Post-employment restraints: Can they be enforced?

While post-employment restraints are a common feature in many employment contracts, they are often unenforceable, an expert has said.

Post-employment restraints are most common in regards to senior roles, and are generally established by organisations to prevent the uprising of new competition, poaching by current competitors, and the leaking of IP and other sensitive information.

However, if these restraints are found to be unreasonable (contrary to public policy), they are rendered null and void, and therefore unenforceable, Nicole Dunn, senior associate for Carroll & O’Dea, said in an article for Mondaq.

“A post-employment restraint cannot be imposed to merely protect the employer from competition from an ex-employee or to prevent a valuable employee from being employed elsewhere,” Dunn explained.

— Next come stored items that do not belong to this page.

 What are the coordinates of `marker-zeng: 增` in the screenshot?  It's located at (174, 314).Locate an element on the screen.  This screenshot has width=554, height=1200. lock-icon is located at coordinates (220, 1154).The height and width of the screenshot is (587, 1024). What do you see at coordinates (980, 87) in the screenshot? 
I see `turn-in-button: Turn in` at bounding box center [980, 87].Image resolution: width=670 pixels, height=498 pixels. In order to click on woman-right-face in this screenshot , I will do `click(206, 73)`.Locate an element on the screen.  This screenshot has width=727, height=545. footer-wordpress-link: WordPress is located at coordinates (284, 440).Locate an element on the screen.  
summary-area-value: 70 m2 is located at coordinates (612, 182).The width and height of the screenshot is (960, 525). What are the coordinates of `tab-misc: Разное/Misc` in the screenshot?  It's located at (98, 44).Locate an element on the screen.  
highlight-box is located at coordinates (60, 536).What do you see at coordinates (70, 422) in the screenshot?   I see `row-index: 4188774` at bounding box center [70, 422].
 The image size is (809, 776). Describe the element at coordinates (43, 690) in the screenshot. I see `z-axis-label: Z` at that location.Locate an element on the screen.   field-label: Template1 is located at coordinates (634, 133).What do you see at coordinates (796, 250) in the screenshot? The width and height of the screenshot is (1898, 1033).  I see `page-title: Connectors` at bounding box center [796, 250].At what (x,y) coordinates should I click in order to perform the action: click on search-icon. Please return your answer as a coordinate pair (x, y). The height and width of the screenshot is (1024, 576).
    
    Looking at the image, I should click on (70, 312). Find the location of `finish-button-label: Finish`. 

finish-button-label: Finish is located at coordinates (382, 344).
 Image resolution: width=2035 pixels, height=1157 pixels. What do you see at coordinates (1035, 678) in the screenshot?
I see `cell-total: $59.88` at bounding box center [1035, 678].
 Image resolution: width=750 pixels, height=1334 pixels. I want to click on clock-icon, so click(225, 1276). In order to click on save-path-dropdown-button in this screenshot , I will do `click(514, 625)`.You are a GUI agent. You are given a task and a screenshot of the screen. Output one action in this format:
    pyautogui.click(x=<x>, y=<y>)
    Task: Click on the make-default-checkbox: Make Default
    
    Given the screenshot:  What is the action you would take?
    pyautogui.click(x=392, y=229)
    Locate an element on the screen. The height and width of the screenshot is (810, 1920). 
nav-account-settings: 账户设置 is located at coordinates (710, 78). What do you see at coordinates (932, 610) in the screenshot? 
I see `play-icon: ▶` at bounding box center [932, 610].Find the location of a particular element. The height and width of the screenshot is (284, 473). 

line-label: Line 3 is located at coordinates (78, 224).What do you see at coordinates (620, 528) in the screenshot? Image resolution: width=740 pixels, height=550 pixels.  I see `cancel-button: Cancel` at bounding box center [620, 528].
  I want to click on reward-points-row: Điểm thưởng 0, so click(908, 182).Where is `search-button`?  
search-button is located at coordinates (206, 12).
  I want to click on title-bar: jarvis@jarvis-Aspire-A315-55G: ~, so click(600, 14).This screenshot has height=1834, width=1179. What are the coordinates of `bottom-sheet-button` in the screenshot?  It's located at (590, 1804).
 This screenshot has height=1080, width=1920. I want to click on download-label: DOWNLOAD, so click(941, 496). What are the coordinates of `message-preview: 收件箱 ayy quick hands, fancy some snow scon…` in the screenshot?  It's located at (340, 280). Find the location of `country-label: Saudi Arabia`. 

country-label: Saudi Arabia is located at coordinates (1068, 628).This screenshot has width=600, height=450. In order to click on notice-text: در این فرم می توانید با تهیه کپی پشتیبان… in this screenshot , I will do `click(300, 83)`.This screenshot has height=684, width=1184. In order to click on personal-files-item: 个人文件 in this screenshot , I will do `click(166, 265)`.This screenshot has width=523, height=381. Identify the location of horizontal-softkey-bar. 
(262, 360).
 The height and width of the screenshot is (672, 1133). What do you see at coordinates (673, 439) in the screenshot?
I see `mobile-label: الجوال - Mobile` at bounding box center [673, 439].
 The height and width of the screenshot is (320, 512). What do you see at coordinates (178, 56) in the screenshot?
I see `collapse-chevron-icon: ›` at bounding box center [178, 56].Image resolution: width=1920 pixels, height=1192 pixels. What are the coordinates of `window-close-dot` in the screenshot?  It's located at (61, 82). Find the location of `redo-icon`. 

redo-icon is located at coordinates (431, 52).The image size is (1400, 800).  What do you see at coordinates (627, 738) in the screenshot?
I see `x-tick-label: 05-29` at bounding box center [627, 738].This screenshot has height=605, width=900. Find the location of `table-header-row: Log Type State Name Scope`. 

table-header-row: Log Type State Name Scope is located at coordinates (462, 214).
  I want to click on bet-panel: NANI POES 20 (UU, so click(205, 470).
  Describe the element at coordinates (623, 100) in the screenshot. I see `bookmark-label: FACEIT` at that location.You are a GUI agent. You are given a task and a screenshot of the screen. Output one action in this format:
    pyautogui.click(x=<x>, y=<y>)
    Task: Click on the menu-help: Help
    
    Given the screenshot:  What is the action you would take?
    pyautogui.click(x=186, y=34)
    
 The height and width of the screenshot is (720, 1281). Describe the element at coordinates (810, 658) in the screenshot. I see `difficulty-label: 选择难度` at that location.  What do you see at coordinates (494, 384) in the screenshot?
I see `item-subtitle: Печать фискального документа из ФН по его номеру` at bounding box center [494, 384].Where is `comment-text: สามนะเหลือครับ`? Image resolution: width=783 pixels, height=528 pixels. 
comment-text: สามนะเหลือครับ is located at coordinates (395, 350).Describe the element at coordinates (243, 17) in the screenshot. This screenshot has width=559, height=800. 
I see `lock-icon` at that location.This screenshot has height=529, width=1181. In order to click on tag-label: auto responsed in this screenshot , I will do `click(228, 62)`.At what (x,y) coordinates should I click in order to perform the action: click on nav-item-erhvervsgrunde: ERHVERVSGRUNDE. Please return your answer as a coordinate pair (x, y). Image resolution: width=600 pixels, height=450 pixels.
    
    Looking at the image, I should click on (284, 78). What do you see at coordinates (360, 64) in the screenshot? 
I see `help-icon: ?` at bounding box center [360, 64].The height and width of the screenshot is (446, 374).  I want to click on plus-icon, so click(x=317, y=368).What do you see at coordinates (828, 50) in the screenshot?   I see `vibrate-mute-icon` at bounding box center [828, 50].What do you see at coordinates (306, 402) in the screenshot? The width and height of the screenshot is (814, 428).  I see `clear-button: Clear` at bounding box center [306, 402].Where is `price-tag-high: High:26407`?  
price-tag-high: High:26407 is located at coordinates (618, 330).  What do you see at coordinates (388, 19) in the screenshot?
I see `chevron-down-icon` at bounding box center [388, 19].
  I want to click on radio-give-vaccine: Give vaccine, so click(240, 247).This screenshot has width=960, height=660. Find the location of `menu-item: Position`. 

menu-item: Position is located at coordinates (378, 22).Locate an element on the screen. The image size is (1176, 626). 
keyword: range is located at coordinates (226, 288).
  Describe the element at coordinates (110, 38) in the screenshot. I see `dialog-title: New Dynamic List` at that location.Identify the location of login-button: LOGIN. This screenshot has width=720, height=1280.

The onus of proof lies with the employer to demonstrate the restraint was reasonable when agreed to. An employer must establish it had legitimate interests in imposing the restraint, and that it only covered what areas were necessary.

 

Key HR takeaways

Post-employment restraints must go through rigorous drafting phases to ensure they are air-tight. For the restraint to be enforceable, HR must ensure that:

  • The employee had access to confidential information beyond “know how”, and the employee could potentially use that information in a way damaging to the employer.
     
  • The employee’s work involved contact with the employer’s customers or clients, and these connections could be used to entice them away from the employer.

 

  • The contract may also function to ensure other key staff are not recruited or poached by former colleagues.
     

Legal advice should always be sought prior to entering into a post-employment restraint with an employee.